Where the Good Society could benefit from further elaboration is on the second question, which is only touched on in a brief reference to ‘multiculturalism’. Yet this is a huge challenge for the left, particularly given the impact of migration and globalisation in exponentially enhancing the ‘actually existing cosmopolitanisation’ of every life. Jon has done great work in fighting off the British National Party in east London, but clearly the populist radical right has been resurgent across Europe. And the left needs to have answers on the issues of immigration and asylum, which have been the ‘hot buttons’ for those parties to press, in terms of tapping into popular anxieties.

Since the Austro-Marxists, the left has wrestled with the question of how to marry solidarity and diversity, tending to fall back on international slogans of class, or to go along with national governing models – of assimilation (France) or ‘multiculturalism’ (Britain). But the former represents arid abstractions, while the conventional national models have exhausted themselves: witness the riots in northern England in 2001 and the banlieues in 2005.

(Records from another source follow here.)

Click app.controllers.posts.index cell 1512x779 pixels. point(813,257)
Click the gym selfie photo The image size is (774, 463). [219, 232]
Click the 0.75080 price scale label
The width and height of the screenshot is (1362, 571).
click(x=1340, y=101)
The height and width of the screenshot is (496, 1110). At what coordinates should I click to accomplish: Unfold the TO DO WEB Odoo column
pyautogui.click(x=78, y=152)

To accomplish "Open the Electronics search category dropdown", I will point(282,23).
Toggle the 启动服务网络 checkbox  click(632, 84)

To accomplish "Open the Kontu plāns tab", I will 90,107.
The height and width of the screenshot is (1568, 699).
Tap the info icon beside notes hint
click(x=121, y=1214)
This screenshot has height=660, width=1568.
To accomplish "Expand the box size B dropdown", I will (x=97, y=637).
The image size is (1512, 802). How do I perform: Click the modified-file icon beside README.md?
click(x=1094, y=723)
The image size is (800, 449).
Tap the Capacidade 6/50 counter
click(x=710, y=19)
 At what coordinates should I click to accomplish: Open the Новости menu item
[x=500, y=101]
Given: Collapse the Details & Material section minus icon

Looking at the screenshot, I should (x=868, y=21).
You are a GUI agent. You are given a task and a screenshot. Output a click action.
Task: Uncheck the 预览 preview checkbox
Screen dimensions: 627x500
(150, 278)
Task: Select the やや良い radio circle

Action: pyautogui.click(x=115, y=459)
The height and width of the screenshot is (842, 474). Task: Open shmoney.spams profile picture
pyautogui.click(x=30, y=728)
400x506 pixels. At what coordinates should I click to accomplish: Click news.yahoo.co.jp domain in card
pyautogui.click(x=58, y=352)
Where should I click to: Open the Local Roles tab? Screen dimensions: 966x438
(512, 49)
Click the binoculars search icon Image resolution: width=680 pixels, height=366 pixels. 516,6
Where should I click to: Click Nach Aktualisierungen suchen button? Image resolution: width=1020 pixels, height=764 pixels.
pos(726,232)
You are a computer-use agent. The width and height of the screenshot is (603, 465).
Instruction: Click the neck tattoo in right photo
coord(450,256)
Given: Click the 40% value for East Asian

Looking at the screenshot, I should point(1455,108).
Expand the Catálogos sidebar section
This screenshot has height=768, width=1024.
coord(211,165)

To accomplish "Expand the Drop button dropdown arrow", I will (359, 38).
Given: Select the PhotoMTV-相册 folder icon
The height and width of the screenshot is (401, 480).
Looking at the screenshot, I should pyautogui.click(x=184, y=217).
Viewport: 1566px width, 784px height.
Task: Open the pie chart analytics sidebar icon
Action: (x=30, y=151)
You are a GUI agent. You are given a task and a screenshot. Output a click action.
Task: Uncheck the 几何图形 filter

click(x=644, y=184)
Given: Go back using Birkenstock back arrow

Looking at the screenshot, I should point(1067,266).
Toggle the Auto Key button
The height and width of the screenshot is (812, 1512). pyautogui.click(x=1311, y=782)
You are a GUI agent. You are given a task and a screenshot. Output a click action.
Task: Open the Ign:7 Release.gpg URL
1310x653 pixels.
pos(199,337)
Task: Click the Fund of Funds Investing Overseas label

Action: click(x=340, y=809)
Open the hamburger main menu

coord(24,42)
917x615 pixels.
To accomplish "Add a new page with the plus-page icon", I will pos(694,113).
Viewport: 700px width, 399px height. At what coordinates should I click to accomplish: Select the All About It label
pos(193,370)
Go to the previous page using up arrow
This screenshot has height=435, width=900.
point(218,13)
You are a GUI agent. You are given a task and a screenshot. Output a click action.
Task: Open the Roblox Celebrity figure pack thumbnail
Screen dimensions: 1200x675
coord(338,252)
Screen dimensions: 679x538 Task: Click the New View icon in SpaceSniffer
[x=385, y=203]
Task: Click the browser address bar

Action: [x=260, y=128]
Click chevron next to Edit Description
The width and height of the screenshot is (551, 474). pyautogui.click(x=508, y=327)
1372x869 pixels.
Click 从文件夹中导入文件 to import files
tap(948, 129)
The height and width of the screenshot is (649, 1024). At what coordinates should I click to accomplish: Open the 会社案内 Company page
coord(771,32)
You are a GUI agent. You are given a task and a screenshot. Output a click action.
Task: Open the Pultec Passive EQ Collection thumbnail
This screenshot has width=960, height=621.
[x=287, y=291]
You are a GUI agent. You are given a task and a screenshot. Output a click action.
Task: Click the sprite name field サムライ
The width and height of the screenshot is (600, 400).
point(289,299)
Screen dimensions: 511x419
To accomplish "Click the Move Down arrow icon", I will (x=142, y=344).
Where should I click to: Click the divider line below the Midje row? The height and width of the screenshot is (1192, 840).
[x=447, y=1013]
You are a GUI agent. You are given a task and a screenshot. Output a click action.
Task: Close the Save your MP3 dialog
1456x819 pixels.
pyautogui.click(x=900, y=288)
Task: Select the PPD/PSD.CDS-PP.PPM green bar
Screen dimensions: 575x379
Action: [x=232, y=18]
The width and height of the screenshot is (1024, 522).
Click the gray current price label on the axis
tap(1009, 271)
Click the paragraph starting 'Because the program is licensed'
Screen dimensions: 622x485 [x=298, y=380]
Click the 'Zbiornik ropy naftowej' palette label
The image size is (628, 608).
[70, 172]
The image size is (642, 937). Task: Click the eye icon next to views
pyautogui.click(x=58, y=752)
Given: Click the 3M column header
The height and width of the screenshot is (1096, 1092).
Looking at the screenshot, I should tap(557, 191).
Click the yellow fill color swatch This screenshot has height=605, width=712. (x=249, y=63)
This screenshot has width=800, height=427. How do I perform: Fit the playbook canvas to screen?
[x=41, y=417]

What is interesting, however, is that a new model is emerging, which allows this gap in left-wing thinking to be filled. It builds on the Austro-Marxists, and on Gramsci’s understanding of ‘the individualist conception of society’, in rejecting the subsumption of individual diversity into homogenising categories – of proletariat or ‘community’. Following the searingly dehumanising experiences of twentieth-century Europe, it stresses that only acceptance of the universal norms of democracy, human rights and the rule of law can protect society from falling victim to the siren calls of aggressive nationalism, racism and other forms of intolerance. And it goes further, to understand that, in today’s cosmopolitanising world, if we want to ensure that diversity becomes an enriching rather than a threatening feature of society, we need a political architecture that guarantees equality of citizenship, reciprocal recognition by diverse individuals of this shared moral realm, and impartiality on the part of public authorities in dealing with competing claims.

This model, which has been encapsulated in the phrase ‘intercultural dialogue’, also provides a global alternative to the polarising language of a ‘clash of civilisations’. It has much experience on which to draw, such as the ‘national integration plans’ pioneered in recent years by Spain, the ‘integration councils/committees’ developed by scores of German and Danish local authorities, and the excellent work of NGOs in promoting dialogue (such as in my native Northern Ireland). The 2008 White Paper on Intercultural Dialogue published by the Council of Europe fleshes out the philosophical, policy and practical implications of this evolving approach.

And, again, there is no reason for defeatism: Football Against Racism in Europe, for example, has won major victories in the battle for the ethical soul of mainly working-class and overwhelmingly male football supporters across the continent, and has done much to win over the governing bodies of the sport. ‘Unity in diversity’ is a much more compelling message than division and enmity, and social democrats should stop feeling obliged to pose as ‘tough’ on access by ‘foreigners’ to ‘their’ states, and instead go on to the front foot as advocates of a more humane and hospitable Europe.

Robin Wilson founded the Belfast-based think-tank Democratic Dialogue. He now works as an independent researcher.